To define allometric patterns, a common allometric component (CAC) was calculated from the landmark data to express allometric patterns as one variable (Mitteroecker et al., 2004). Host-specific regressions between CAC and shell length were made (excluding hosts having less than five specimens with morphometric data). The vectors of shell length of snails associated with different host species were compared to reveal differences in allometric patterns in the amount of change in shell shape per unit of growth (corresponding to the distance among vectors of shell length) and the direction of shell shape change (corresponding to the correlation among vectors of shell length). Pairwise comparisons of both the distance and correlation among the vectors of shell length were made between a full model and a reduced model without the interaction between the factors host species and shell length (see Online Supplementary Material 2). As before, the p-values were corrected with a Bonferroni correction.

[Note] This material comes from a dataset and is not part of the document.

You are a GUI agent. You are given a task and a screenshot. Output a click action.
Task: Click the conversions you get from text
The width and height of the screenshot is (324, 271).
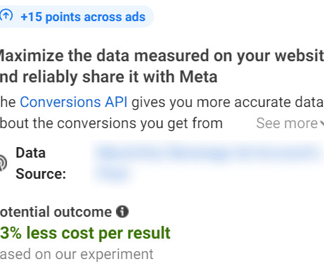click(140, 123)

To visualize variation in shell shape, a principal component analysis (PCA) was performed using the landmark data. To separate real variation in shell shape from noise resulting from the error described above and calculate repeatability of axes, landmark data of the three replicated photos was included in the PCA. Intraclass correlation coefficients (ICC, model 2,1) were calculated between the PCA-scores of triplicates on all PCA-axes. An axis was considered repeatable when the ICC was higher than 0.80 (Burridge et al., 2015). To visualize differences in allometric patterns among snails associated with different host species, linear regressions between PCA scores and shell length were used to predict PCA scores (and therefore shell shape) of shells of specific lengths associated with specific host species

After the morphometric analysis, shells were crushed to remove the snail from its shell. Using a dissecting microscope, the sex of each snail was determined by presence or absence of a penis just above the left eyestalk. Differences in sex ratios among snails associated with different host species were assessed using Fisher’s exact tests. For tests on larger tables (to test for differences among host species), p-values were computed using Monte Carlo simulations, with 1 million replications. Pairwise differences among host species were assessed using pairwise Fisher’s exact tests; p-values were corrected using a Bonferroni correction. Linear regressions were made between sex ratio and mean shell length, and between mean male and female shell length. Individual points (corresponding to a single host species) were weighed according to the number of specimens. Only host species with more than five specimens were included in the analyses comparing snails among host species.

All statistics were done in R, using the package Geomorph 2.1.5 for all morphometric analyses (Adams and Otárola-Castillo, 2013; Adams et al., 2015; R Core Team, 2015).